Text shown -
● ● ● ● ● ● ●
On February 13, 1945, T/4 John H. Swanson, Service Company, 12th infantry, found the bodies of two dead American soldiers in a small hole located at a point about 1OO yards off of the Schoenberg – Bleialf road, about three-quarters to one mile distant from the customs house and about one mile distant from the town of Bleialf. The bodies were lying on their backs. No shrapnel wounds were found on their bodies and blood was clotted around the faces of both men, particularly in their eyes, ears, mouths, and noses. These were identified as being the bodies of S/Sgt Kurt R. Jacobs and T/5 Murray Zappler. Neither of the bodies had shoes on. There was a field jacket on one body and an overcoat on the other body. Neither one was wearing a helmet. Both men had dark hair, one was of the average build while the other was of very stocky build. The bodies were lying about eight inches apart. The witness remembered the case specifically because he knew that we had done no fighting in that vicinity and he further knew that the men did not belong to his outfit (Pros. Ex. N° 3).
Capt Robert S. Lowther, Assistant Inspector General, 106th Infantry Division, testified that he was taken to the spot where the bodies of Jacobs and Zappler were found by T/4 John H. Swanson. An examination of the place where the bodies had been picked up revealed an overcoat which upon examination was found to have an identification mark therein which was cut out of the coat by Capt Lowther and retained, as evidence, the identification mark being a stenciled letter with four numeral, viz. (Z-4267) (R 24, 25, Pros. Ex. N° 4).
● ● ● ● ● ● ●
Provided records -
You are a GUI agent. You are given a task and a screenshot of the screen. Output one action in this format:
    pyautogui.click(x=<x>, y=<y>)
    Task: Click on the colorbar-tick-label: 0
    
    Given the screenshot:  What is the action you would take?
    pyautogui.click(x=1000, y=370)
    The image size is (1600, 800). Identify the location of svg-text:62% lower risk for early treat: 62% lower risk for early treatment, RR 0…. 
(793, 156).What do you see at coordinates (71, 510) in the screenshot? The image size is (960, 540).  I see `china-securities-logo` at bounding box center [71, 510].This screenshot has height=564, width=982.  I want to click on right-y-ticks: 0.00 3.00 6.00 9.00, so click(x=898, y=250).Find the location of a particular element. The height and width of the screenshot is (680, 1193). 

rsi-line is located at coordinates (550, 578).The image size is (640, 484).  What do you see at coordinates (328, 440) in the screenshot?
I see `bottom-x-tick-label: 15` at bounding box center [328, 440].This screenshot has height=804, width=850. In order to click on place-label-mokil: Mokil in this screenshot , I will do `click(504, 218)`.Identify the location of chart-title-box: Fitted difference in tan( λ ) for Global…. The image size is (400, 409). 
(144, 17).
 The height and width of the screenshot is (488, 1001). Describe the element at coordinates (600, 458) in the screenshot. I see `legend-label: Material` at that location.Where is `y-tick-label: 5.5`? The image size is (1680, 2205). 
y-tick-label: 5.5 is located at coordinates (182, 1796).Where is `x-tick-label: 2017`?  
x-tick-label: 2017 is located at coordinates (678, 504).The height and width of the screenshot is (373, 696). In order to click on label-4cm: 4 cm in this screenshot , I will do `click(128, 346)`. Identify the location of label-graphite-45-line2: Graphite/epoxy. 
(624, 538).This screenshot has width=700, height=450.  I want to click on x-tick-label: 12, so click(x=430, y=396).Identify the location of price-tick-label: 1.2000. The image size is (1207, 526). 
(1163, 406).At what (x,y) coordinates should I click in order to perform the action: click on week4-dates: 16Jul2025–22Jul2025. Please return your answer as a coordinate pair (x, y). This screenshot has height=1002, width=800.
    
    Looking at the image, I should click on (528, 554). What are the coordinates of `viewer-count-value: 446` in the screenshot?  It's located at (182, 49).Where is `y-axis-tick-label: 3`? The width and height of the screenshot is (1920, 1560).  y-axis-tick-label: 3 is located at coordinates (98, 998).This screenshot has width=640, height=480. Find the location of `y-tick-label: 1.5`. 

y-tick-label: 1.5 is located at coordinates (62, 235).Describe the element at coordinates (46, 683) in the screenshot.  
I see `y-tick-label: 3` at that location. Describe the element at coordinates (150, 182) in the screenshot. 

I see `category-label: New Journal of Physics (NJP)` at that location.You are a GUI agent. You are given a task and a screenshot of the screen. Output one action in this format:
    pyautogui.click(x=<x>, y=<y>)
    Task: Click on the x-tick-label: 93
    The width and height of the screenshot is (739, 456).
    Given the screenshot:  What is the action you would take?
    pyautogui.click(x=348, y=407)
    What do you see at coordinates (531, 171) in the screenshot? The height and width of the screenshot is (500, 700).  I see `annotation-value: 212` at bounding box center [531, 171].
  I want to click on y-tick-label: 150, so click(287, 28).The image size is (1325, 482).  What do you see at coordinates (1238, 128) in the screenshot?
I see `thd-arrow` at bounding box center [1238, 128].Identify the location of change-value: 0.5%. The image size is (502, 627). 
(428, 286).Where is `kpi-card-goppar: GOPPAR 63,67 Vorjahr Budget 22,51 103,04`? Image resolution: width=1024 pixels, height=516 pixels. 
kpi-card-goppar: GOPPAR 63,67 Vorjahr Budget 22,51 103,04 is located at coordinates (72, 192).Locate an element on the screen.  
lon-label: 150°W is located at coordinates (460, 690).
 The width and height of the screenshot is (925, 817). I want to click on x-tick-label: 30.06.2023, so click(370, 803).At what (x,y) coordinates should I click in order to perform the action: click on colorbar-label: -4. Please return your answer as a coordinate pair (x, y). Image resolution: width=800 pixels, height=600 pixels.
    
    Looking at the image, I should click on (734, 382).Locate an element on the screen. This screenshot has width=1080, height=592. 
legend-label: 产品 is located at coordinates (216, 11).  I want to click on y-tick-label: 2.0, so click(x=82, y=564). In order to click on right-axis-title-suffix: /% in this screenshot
● ● ● ● ● ● ●
Questions -
a. Translate this sentence from the account of the two soldiers' bodies found near Bleialf into Spanish: "The bodies were lying on their backs."
b. Pick up the testimony about the bodies of Jacobs and Zappler and carry it on from its final sentence.

Results for each task -
a. Los cuerpos yacían boca arriba.

b.
The prosecution offered in evidence the sworn statement made by Margarethe Meiters to LCol Jesse K. Bishop, Inspector General for the 106th Infantry Division in which she relates that she lived at the customs house from the period December 17, 1944, to December 20, 1944, and that she knew Hauptmann Bruns and Lieutenant Oppermann, adjutant to Bruns. She states that while American prisoners were marching by Hauptmann Bruns she heard the Hauptmann say, If they don’t hold their hands up, I’ll shoot them. On December 20, Lieutenant Oppermann told her Today we have captured a large number of Americans again. In Germany, there isn’t room for captured Negroes or Jews. Today we shot two Jews. Didn’t you hear it or see it? They were shot because the captured German prisoners identified them as two who had questioned them. The Lieutenant pointed down in the meadow, across the street from the customs house, as the place where they were killed. (Pros. Ex. N° 5)
Anton Korn, a German prisoner of war called by the prosecution, testified that some time during the month of February 1945, he was placed in a separate cell with Hauptmann Bruns for the purpose of ascertaining what Bruns had to do with the shooting of American prisoners of war. He related that the captain told him that on one day, his battalion had taken about 700 American soldiers and about 15 American officers as prisoners, and among them were two Jewish officers. The two Jewish officers were separated from the rest and he had them sent back to L-C to squeeze them out which expression was explained as meaning to get the last drop out off something, after which they were to lay them down. The Hauptmann related that he himself had sworn a holy oath if the war for Germany was won or lost he was going to shoot every Jew in Germany. However, Bruns related to him that before the two Americans were sent back the Regimental Commander, Oberst Witte, came and ordered that the two be shot. Therefore, the Americans were never taken back to L-C which was explained as being a military intelligence officer at the division level. The witness further stated that Bruns was placing the blame for the deaths of the two soldiers on the Regimental Commander because he, the regimental commander, was back in Berlin and could not be reached by the Americans (R 27, 28, 29, 30).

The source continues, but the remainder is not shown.